At Oregon State, Sogard was a redshirt freshman when the Beavers won the 2006 College World Series. He pitched for Oregon State in 2007, as the Beavers won their second College World Series in as many years. Sogard then transferred to North Carolina State University, where he continued his college baseball career with the NC State Wolfpack. He was a starter and reliever during his 3 years at N.C. State. Sogard was instrumental in the Wolfpack reaching the postseason in two of his three years there, including N.C. State's third Super Regional appearance in 2008. After the 2008 season, he played collegiate summer baseball with the Cotuit Kettleers of the Cape Cod Baseball League.

===Professional===
The Houston Astros selected Sogard in the 26th round of the 2010 MLB draft. Alex was also drafted by the Diamondbacks in 2008 but did not sign. Sogard continued winning in pro ball as his Short Season Valley Cats won the N.Y. Penn League in 2010. Alex continued his ascent through the Astros minor league system playing for a strong Lexington Legends team in 2011, AA Corpus Christi in 2012, and AAA Oklahoma City in 2013. After the 2013 season, they assigned him to the Arizona Fall League.
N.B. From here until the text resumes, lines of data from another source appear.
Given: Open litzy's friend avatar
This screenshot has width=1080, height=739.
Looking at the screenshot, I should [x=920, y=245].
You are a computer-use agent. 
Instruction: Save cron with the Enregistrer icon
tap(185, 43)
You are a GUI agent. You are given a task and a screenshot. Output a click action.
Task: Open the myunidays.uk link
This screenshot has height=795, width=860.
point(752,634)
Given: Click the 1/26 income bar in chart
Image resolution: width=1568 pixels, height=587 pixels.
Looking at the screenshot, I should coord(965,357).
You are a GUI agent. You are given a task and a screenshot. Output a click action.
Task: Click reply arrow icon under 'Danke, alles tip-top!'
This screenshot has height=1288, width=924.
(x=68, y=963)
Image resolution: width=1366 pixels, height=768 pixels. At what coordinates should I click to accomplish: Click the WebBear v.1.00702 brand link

Sogard was traded to the Arizona Diamondbacks for Cesar Carrasco on July 7, 2014.

Sogard would play the 2015 season for the St. Paul Saints and the Wichita Wingnuts of the American Association of Independent Professional Baseball.

==Coaching career==
On August 9, 2016, Sogard began his coaching career as an assistant at Wright State University.

On July 6, 2018, Sogard was promoted to head coach of the Wright State Raiders.

In 2020, Sogard was named Horizon League Coach of the Year for the first time. On May 25, 2021, Sogard was named Horizon League Coach of the Year for a second consecutive year, after leading Wright State to the Horizon League title.

On May 23, 2023, Sogard was named Horizon League Coach of the Year for the third time, after Wright State's 22–8 season and top seed in the 2023 Horizon League baseball tournament.

==Head coaching record==

Record table
| Season | Team | Overall | Conference | Standing | Postseason |
Wright State Raiders (Horizon League) (2019–present)
| 2019 | Wright State | 42–17 | 22–8 | 1st | Horizon tournament |
| 2020 | Wright State | 6–9 | 0–0 |  | Season canceled due to COVID-19 |
| 2021 | Wright State | 35–13 | 28–4 | 1st | NCAA Regional |
| 2022 | Wright State | 30–27 | 20–9 | 1st | NCAA Regional |
| 2023 | Wright State | 39–23 | 22–8 | 1st | NCAA Regional |
| 2024 | Wright State | 32–24 | 20–10 | 1st | Horizon tournament |
| 2025 | Wright State | 40–21 | 25–5 | 1st | NCAA Regional |
| 2026 | Wright State | 27–28 | 17–7 | 1st | Horizon tournament |
| Wright State: |  | 250–172 (.592) | 154–51 (.751) |  |  |  |  |  |
| Total: |  | 250–172 (.592) |  |  |  |  |  |  |  |
National champion Postseason invitational champion Conference regular season champion Conference regular season and conference tournament champion Division regular season champion Division regular season and conference tournament champion Conference tournament champion

==Personal life==
Sogard is the son of Anna Vodicka Sogard & Bruce Sogard and the younger brother of former MLB player Eric Sogard. He is also the cousin of MLB player Nick Sogard.